Location: Strakonice, South Bohemia
Strakonice has a long
beer brewing tradition. The town grew from the villages below the
castle built in 1230. Beer had been brewed there since before 1308.
Bavor IV of Strakonice granted the local people the right to brew
beer on 8th
December 1367.
Due to the hardships of the Thirty Years’ War, the
impoverished beer makers agreed with the town authorities to
establish a common brewery in house No. 47 in 1649. At that time,
there were 158 houses with the right to brew beer in Strakonice. The
town brewery was expanding, and the old technology was replaced by
new industrial ones. In 1873-74 a steam-driven brewery was built on
the bank of the Otava river, and the old house turned into a malt
house. The World War I. and II. was a catastrophe for the local beer
making too, and in 1948 the brewery was nationalized and incorporated
into South Bohemian Breweries. After the Velvet Revolution the life
of the brewery has been changed.
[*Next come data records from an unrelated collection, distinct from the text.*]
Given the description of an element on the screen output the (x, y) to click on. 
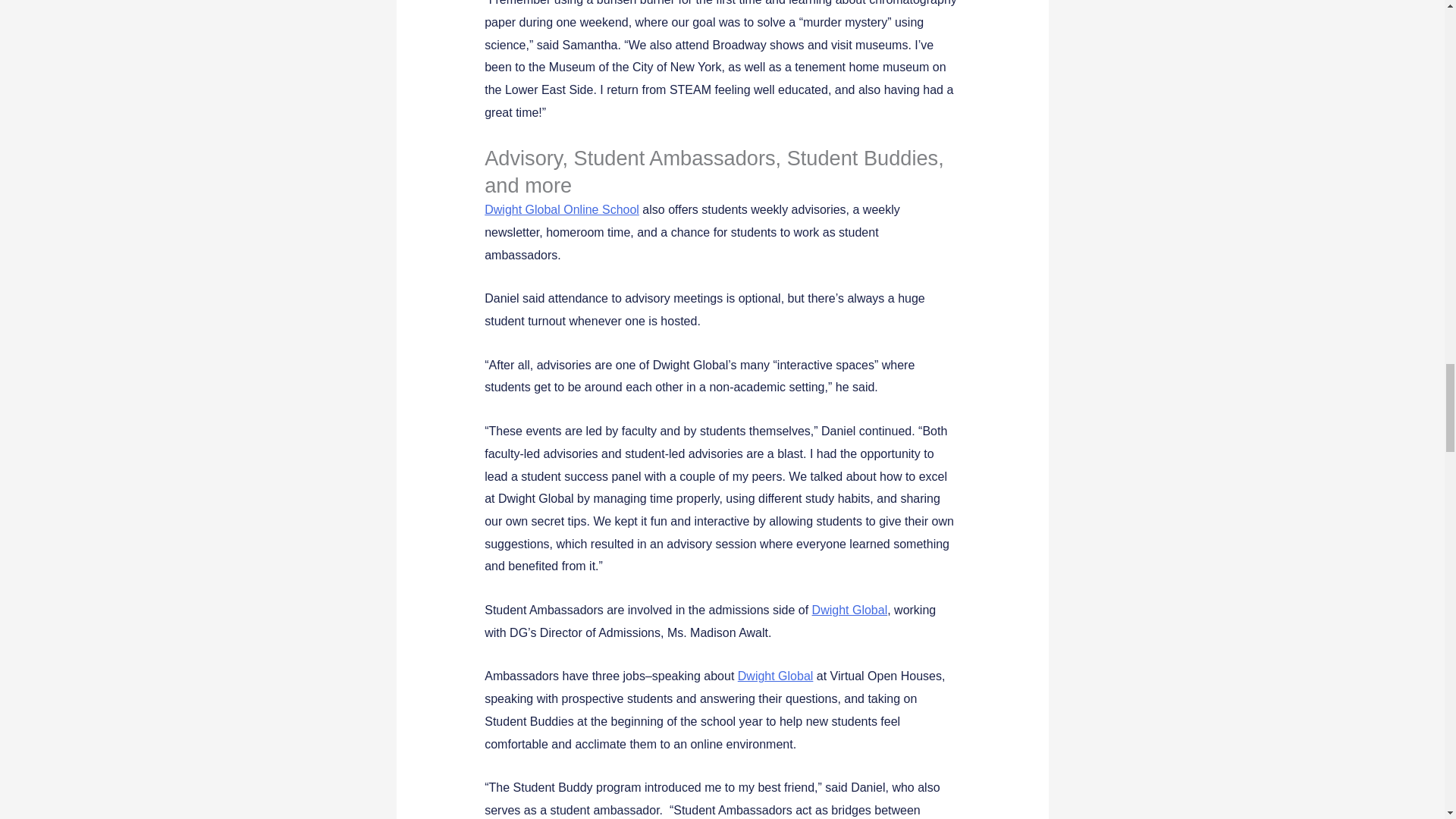
Dwight Global (850, 609)
Dwight Global Online School (561, 209)
Dwight Global (775, 675)
Given the description of an element on the screen output the (x, y) to click on. 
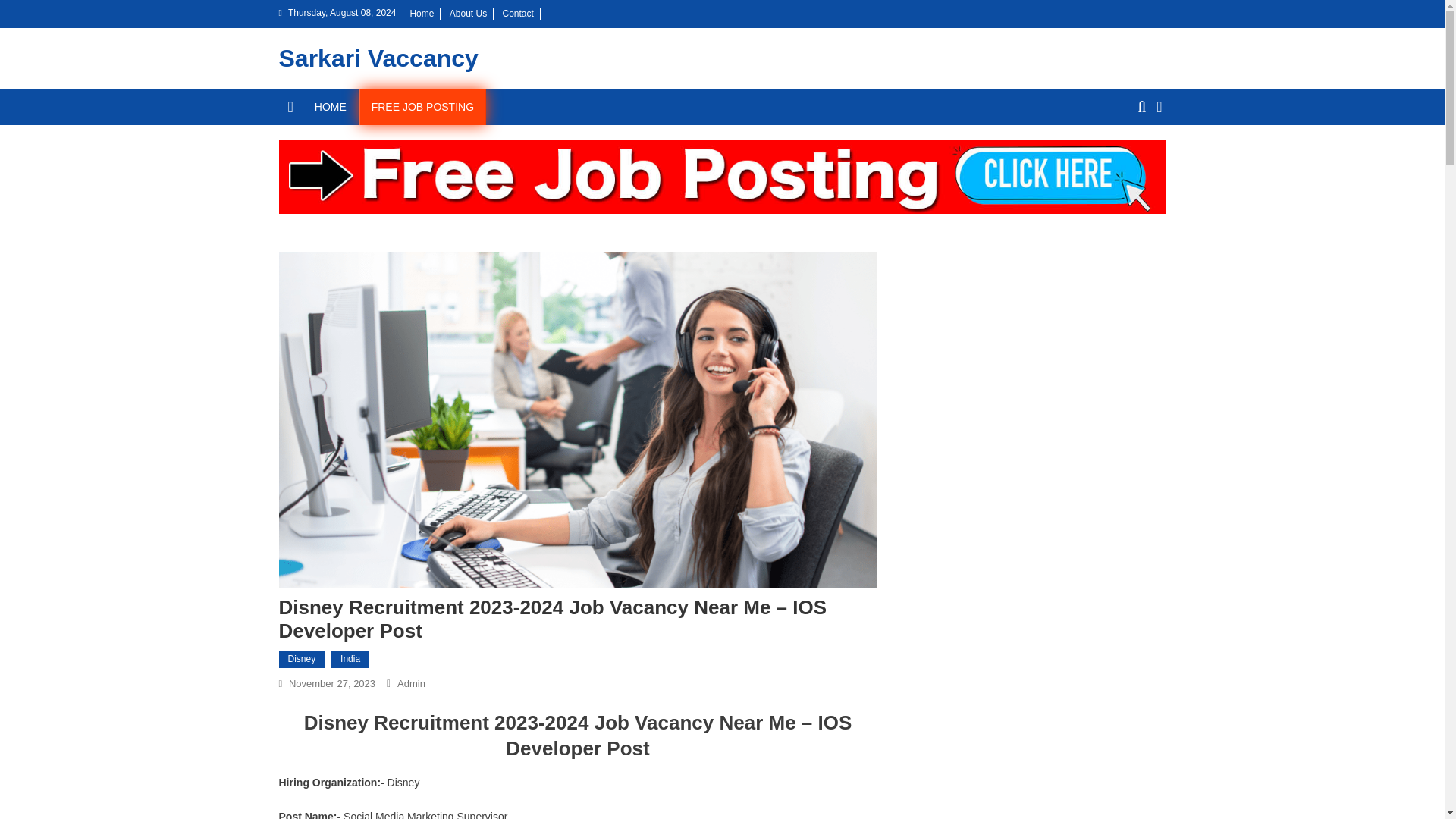
Sarkari Vaccancy (379, 58)
Search (1133, 162)
HOME (330, 106)
Home (421, 13)
November 27, 2023 (331, 683)
Admin (411, 683)
FREE JOB POSTING (422, 106)
Disney (301, 659)
Contact (517, 13)
About Us (467, 13)
Given the description of an element on the screen output the (x, y) to click on. 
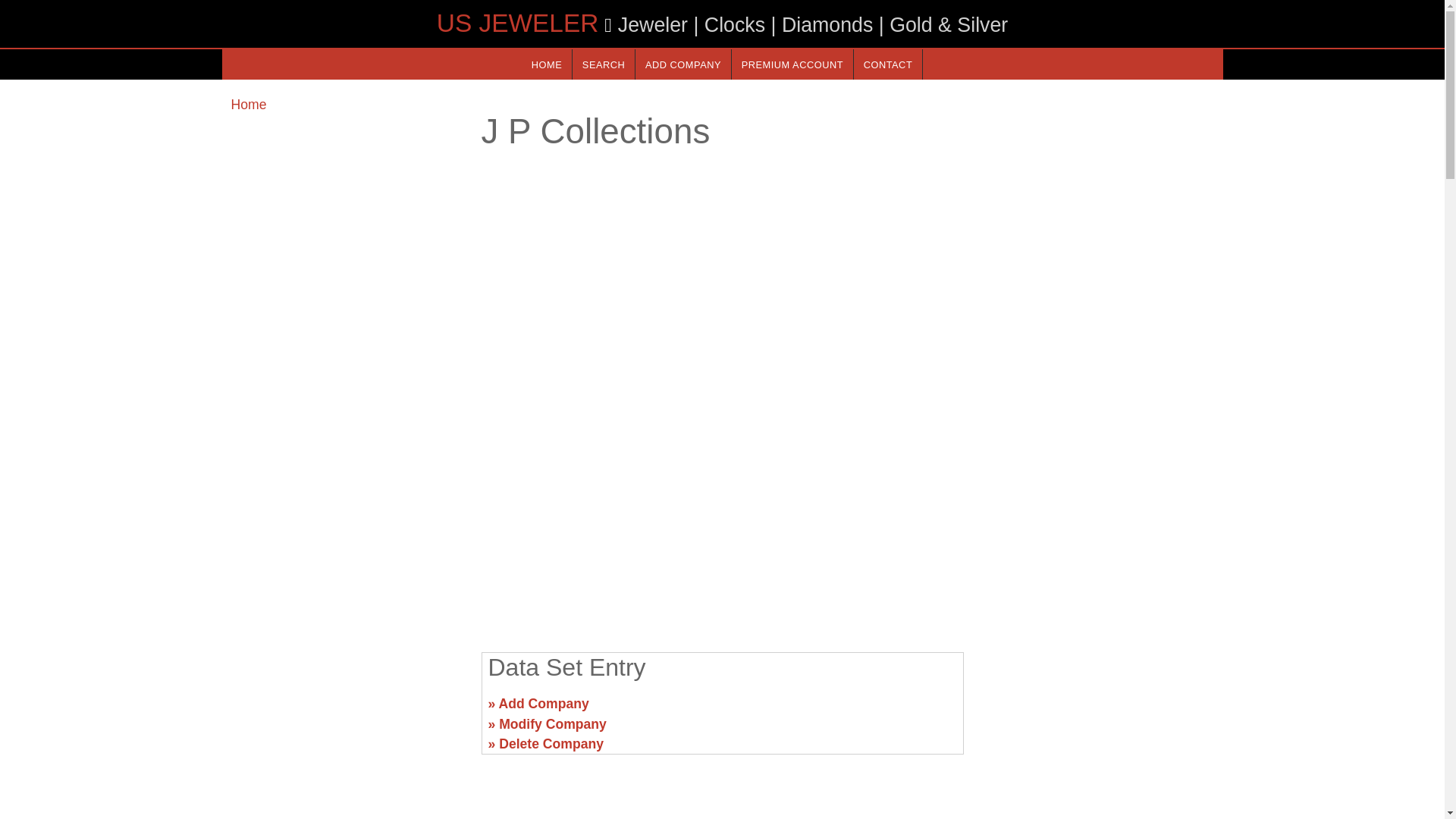
SEARCH (603, 64)
US JEWELER (517, 22)
Add a new company (682, 64)
Premium account (792, 64)
Advertisement (1096, 710)
Search in this webseite. (603, 64)
Advertisement (721, 522)
HOME (546, 64)
Advertisement (346, 710)
ADD COMPANY (682, 64)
After a long process of
privatization, in 2005 the Strakonice Brewery went to the ownership
of the city, and now the town of Strakonice is the only shareholder
of this company. Extensive modernization was started and it will
completed in 2019. In 2011 the company changed its name to DUDÁK
(Bagpiper). The brewery offers various types of beer that are
demanded, among others Švanda
draught pale ale, Dudák premium pale and dark lager, Klostermann
semi-dark lager, or Král Šumavy
pale lager. Another popular brand is Sklepák unfiltered lager. The
taste of Strakonice beer is strong and popular.